The answer is the exact text of every line from the one that contains "At what coordinates" to the final line of the entries below, with pictures left out.

DATA RECORDS START

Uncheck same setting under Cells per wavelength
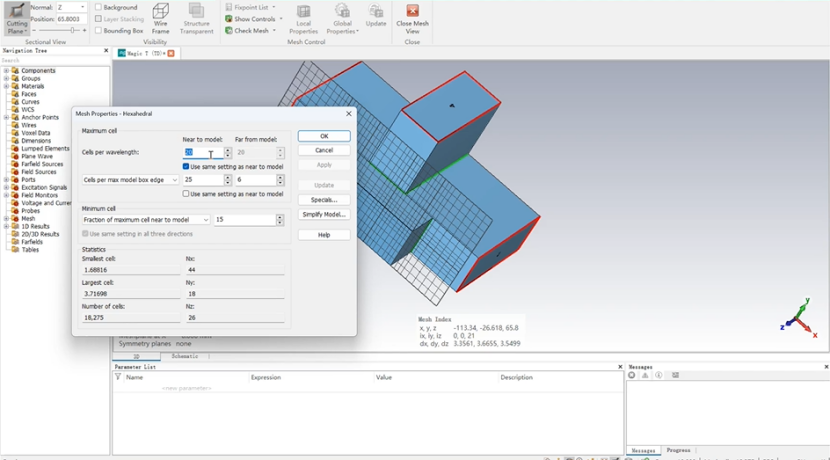186,166
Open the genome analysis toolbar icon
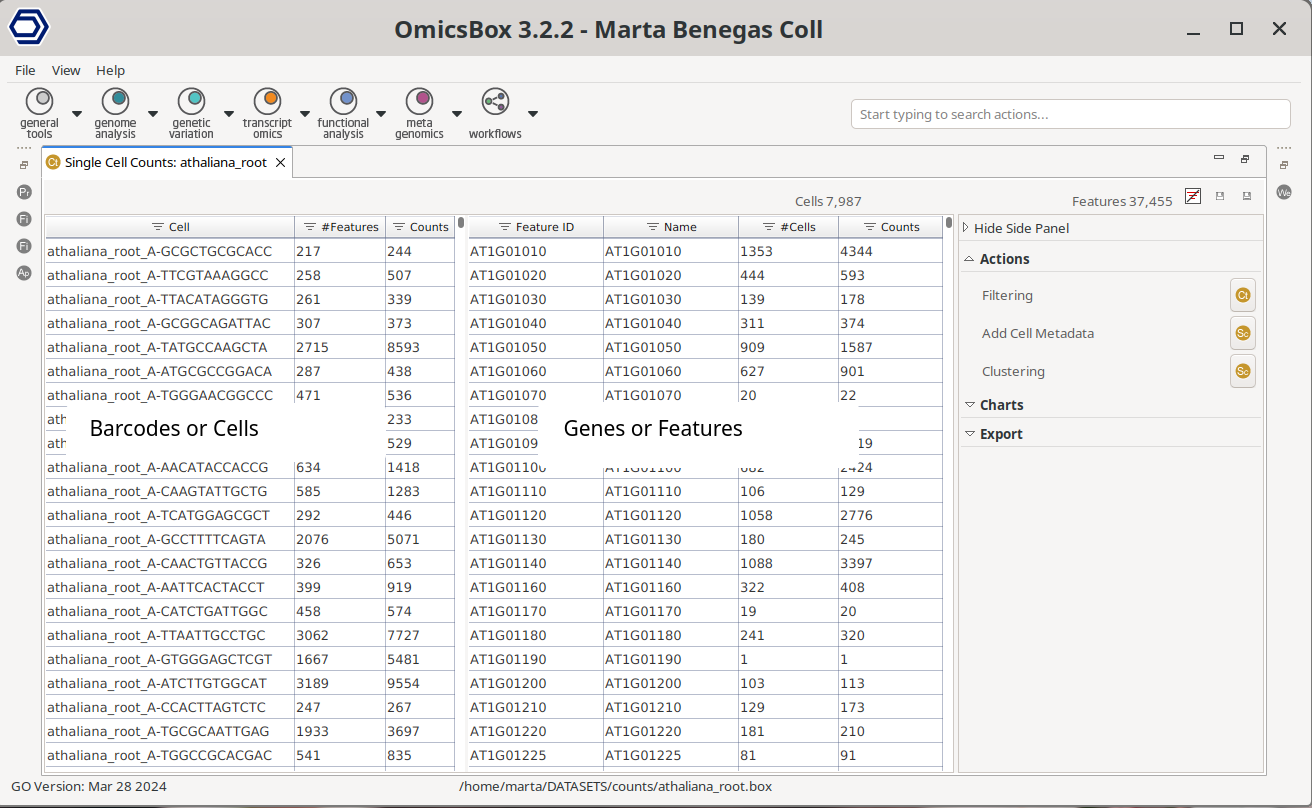Image resolution: width=1312 pixels, height=808 pixels. [115, 101]
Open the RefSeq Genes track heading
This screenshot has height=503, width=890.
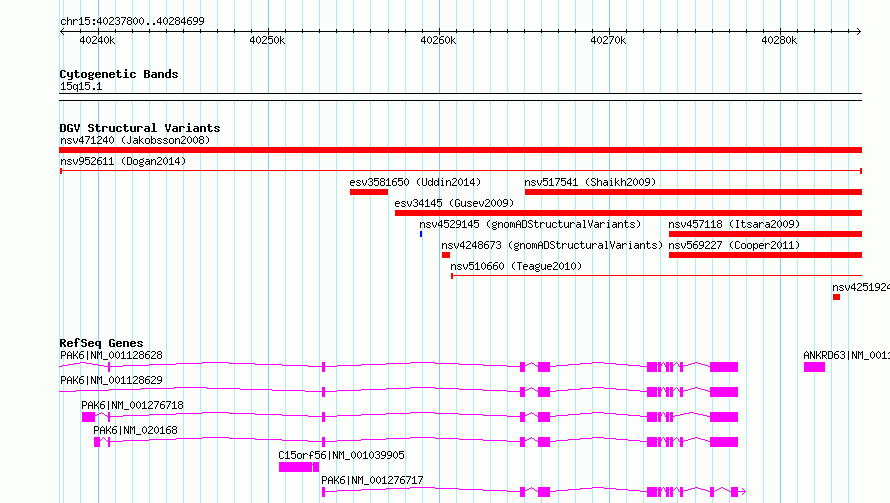[101, 343]
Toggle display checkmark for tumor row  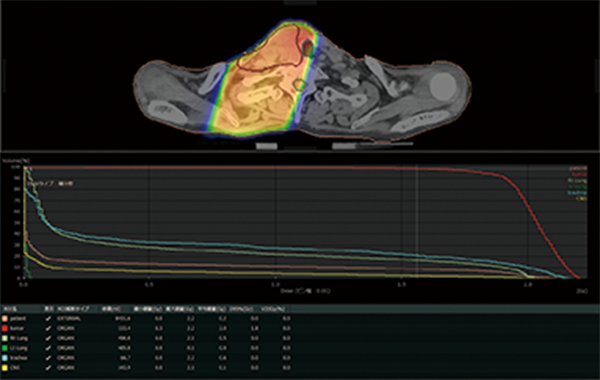(x=48, y=328)
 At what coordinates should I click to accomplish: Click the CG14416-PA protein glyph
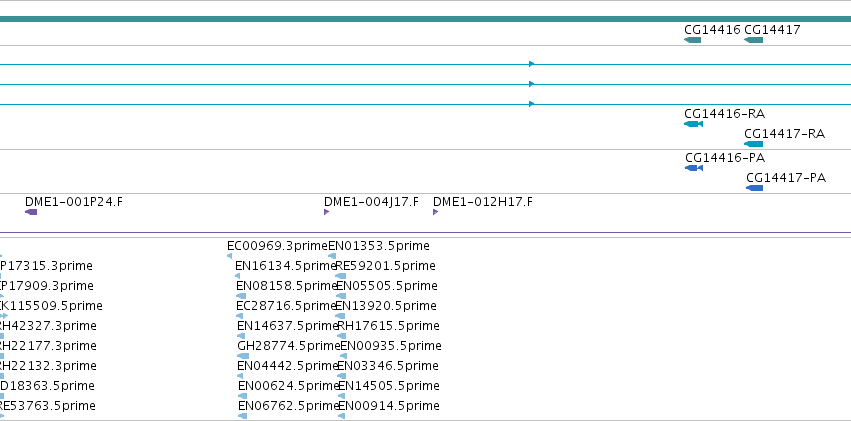point(694,168)
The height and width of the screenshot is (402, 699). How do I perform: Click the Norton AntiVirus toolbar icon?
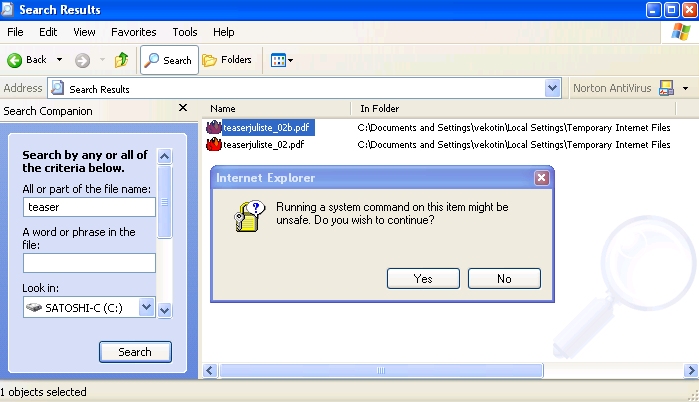click(665, 88)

DATA RECORDS END

> WORKED SOLUTION:
 At what coordinates should I click to accomplish: Click the CG14416-PA protein glyph
point(694,168)
The height and width of the screenshot is (402, 699). How do I perform: Click the Norton AntiVirus toolbar icon?
click(665, 88)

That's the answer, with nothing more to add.